Doxycycline desensitization in chronic Q fever—A critical tool for the clinician
Aila Luise Caplunik-Pratsch,
Israel Potasman,
Aharon Kessel,
Alona Paz
Affiliations
Aila Luise Caplunik-Pratsch
Infectious Diseases Unit, Bnai-Zion Medical Center, Sderot Eliyahu Golomb 47, Haifa Affiliated with Rappaport Faculty of Medicine, Technion-Israel Institute of Technology, Haifa, Israel
Israel Potasman
Infectious Diseases Unit, Bnai-Zion Medical Center, Sderot Eliyahu Golomb 47, Haifa Affiliated with Rappaport Faculty of Medicine, Technion-Israel Institute of Technology, Haifa, Israel
Aharon Kessel
Division of Allergy and Clinical Immunology, Bnai Zion Medical Center, Sderot Eliyahu Golomb 47, Haifa Affiliated with Rappaport Faculty of Medicine, Technion-Israel Institute of Technology, Haifa, Israel
Alona Paz
Infectious Diseases Unit, Bnai-Zion Medical Center, Sderot Eliyahu Golomb 47, Haifa Affiliated with Rappaport Faculty of Medicine, Technion-Israel Institute of Technology, Haifa, Israel
We present the case of a 45 year old woman with acute Q fever pneumonia who progressed to the chronic phase of the disease despite azithromycin therapy.

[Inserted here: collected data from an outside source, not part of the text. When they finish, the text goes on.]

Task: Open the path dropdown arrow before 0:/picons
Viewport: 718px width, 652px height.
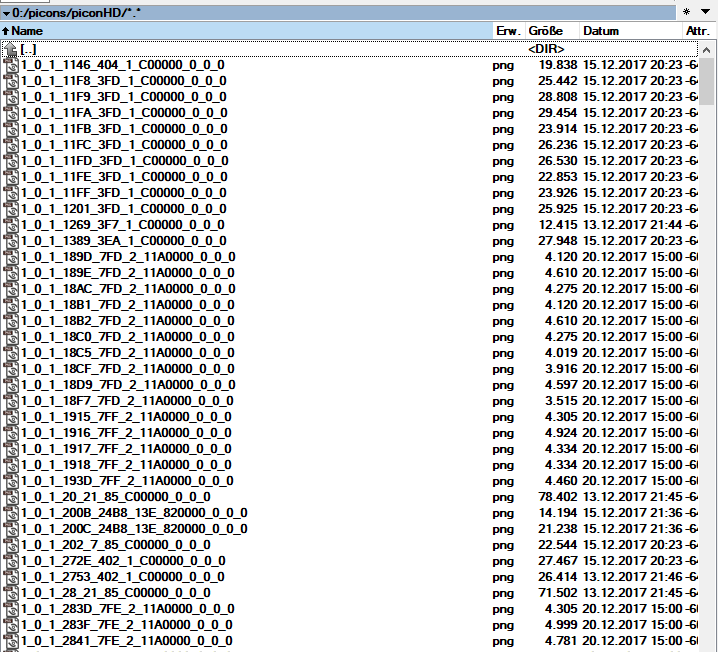Action: tap(6, 12)
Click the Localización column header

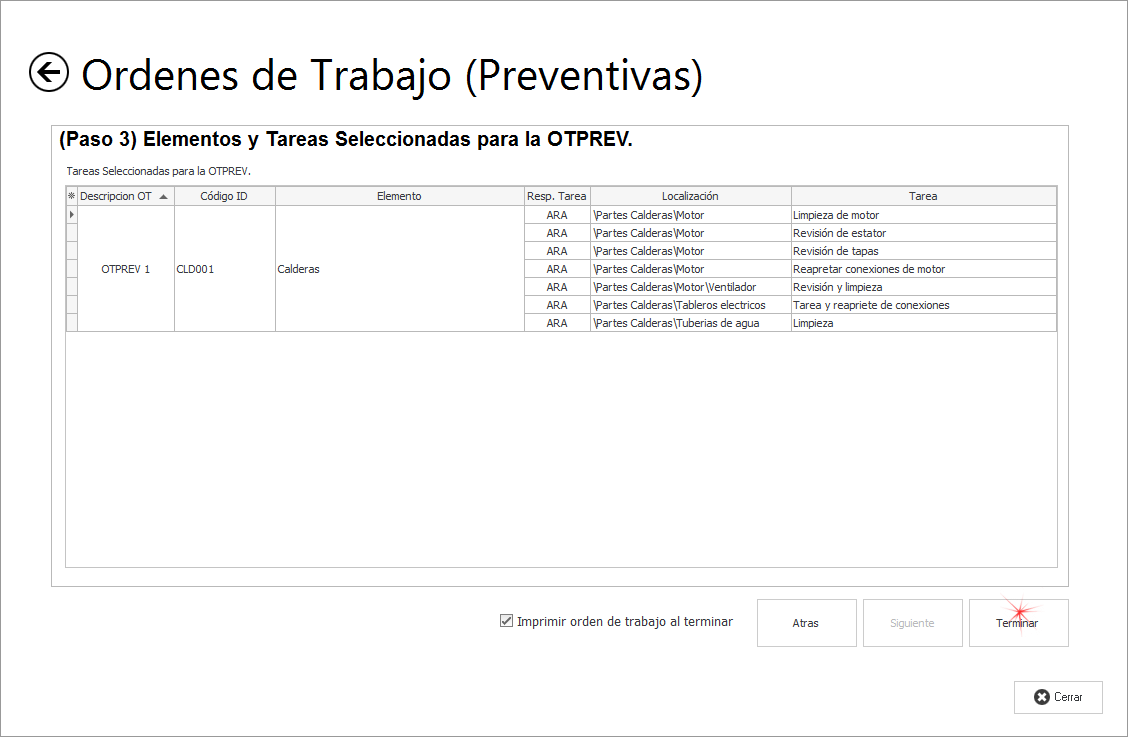[690, 196]
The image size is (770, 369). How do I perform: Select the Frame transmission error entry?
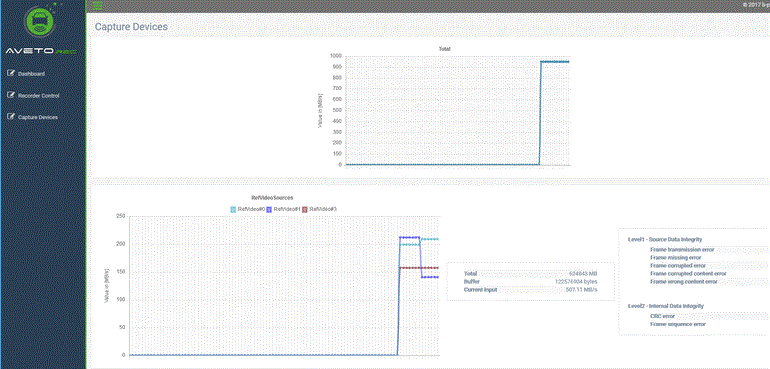(x=682, y=250)
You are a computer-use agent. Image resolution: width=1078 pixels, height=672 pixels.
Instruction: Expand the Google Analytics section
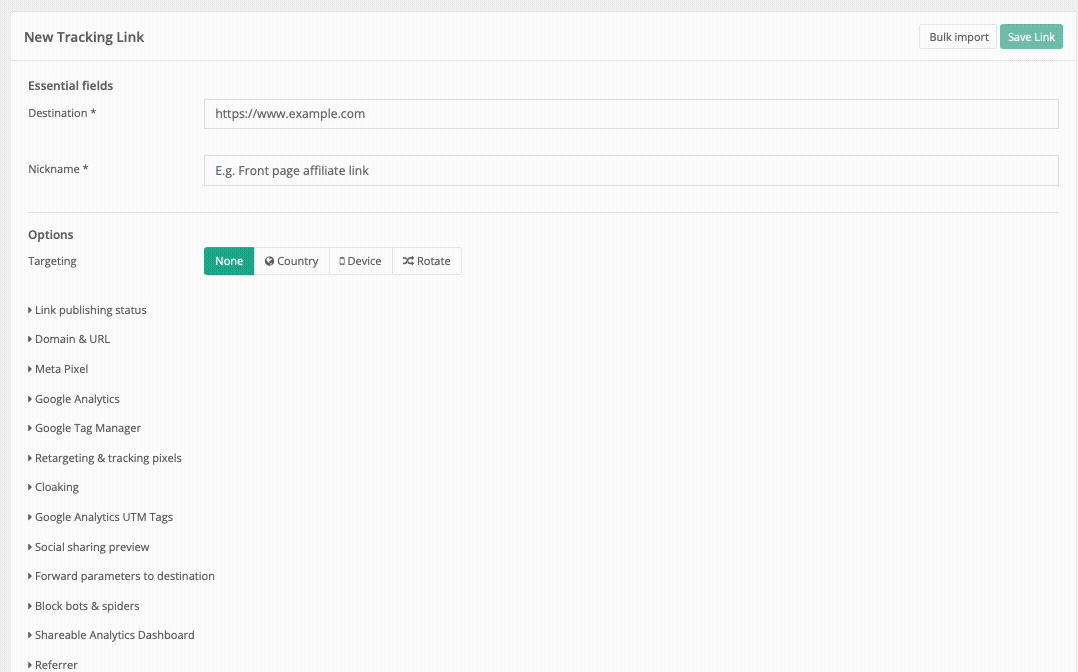[77, 398]

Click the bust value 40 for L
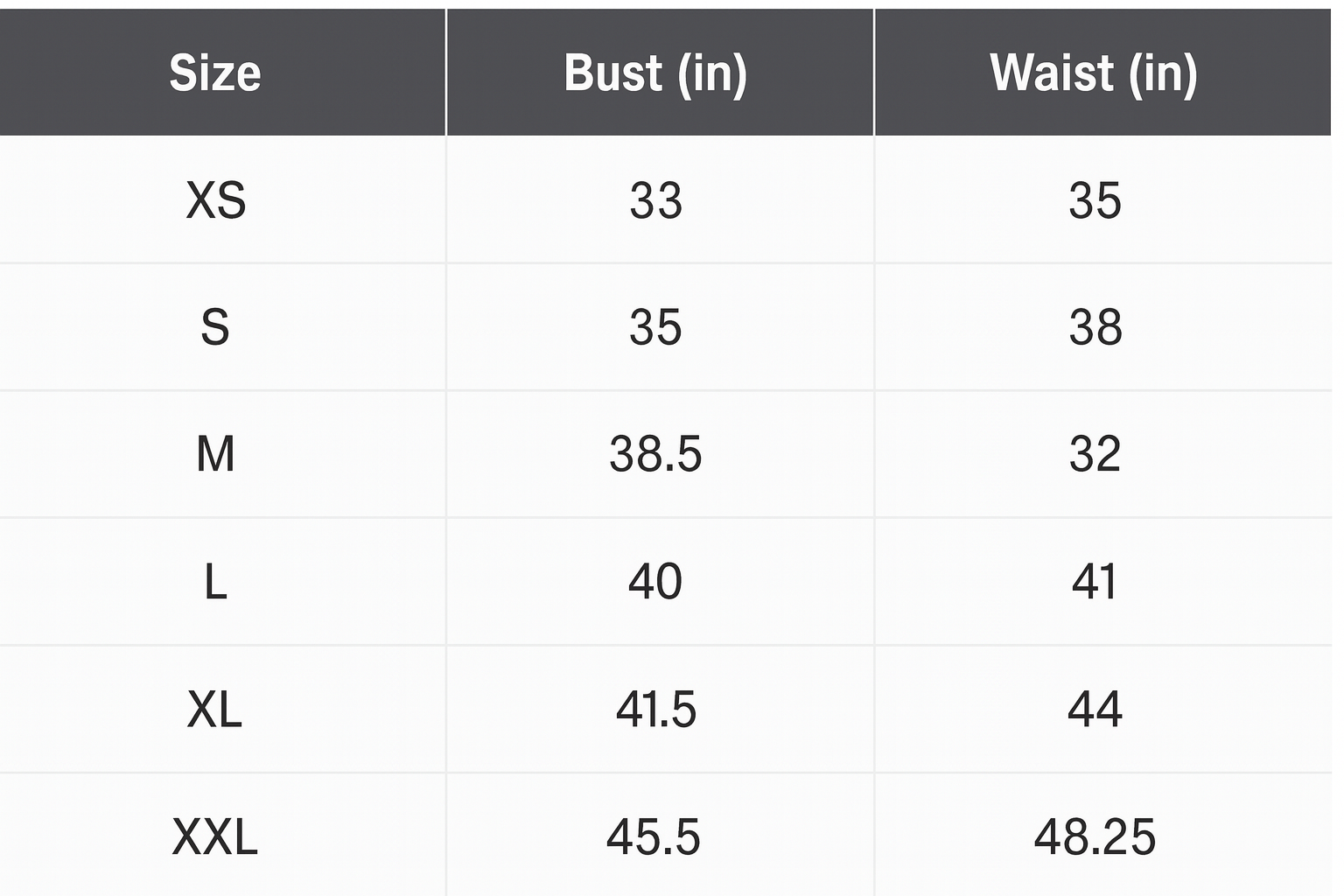click(656, 582)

A trial of doxycycline was halted because of severe allergy and she was put on clarithromycin and later moxifloxacin. Failure of both drugs required desensitization to doxycycline with escalating doses. After two-year treatment with doxycycline-hydroxychloroquine combination, complete recovery was declared. Our case highlights the option of doxycycline desensitization when an acute allergic reaction poses an obstacle to optimal treatment.